Start of Data section

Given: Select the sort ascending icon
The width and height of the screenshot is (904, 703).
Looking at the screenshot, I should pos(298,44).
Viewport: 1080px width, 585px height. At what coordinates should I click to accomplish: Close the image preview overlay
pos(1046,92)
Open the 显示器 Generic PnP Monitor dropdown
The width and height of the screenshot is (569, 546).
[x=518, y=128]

End of Data section
Start of Data section

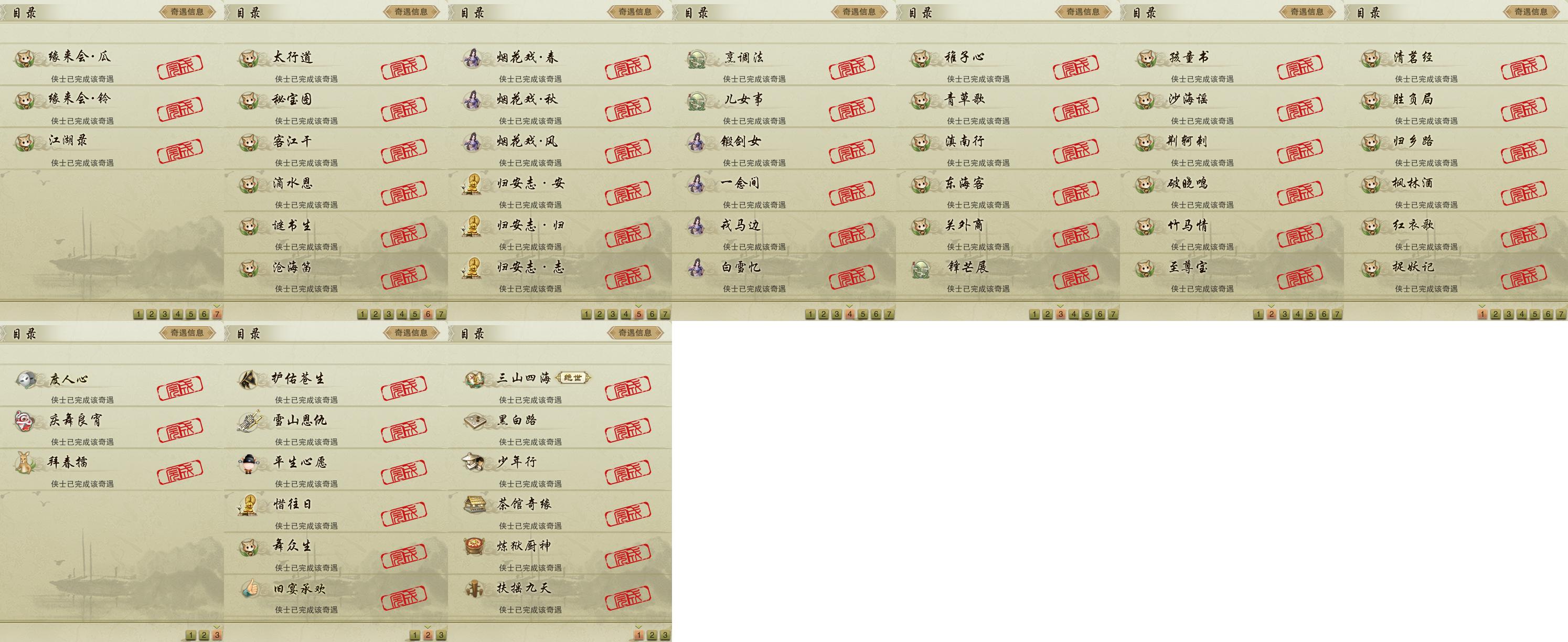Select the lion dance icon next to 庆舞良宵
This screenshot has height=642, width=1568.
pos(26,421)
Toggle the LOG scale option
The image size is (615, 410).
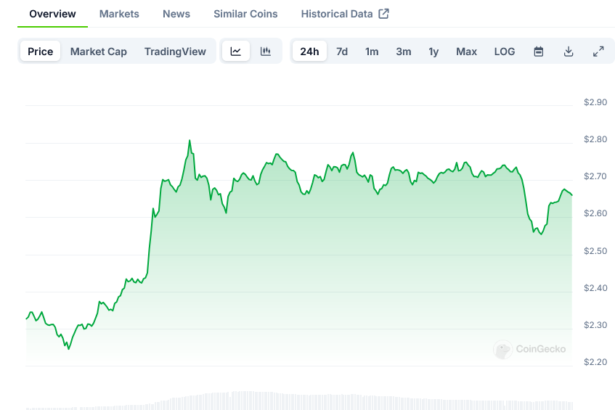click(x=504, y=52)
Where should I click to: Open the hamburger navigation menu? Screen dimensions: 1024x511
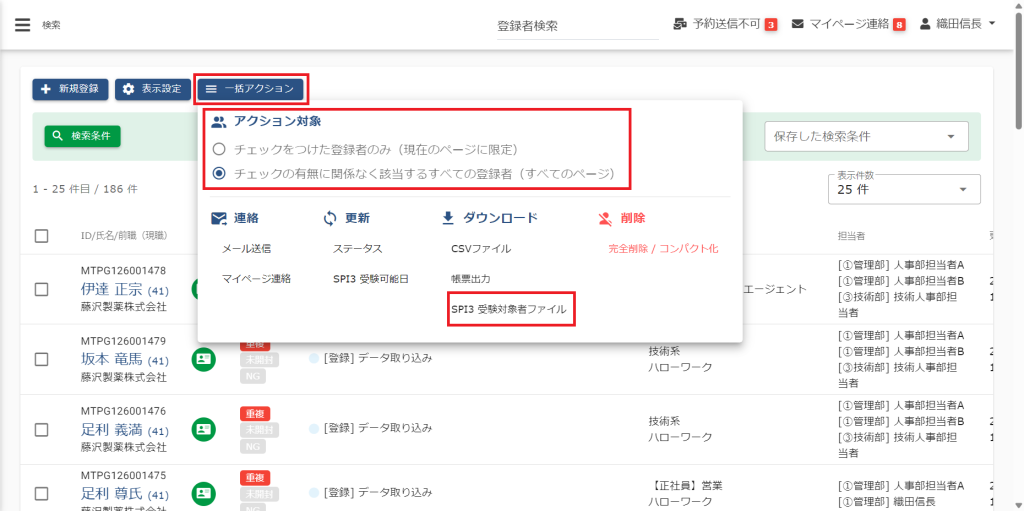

End of Data section

Work order ▸
For each line above that includes "Open", make a copy.

Solved problem ▸
Open the 显示器 Generic PnP Monitor dropdown
Where should I click to: Open the hamburger navigation menu? Screen dimensions: 1024x511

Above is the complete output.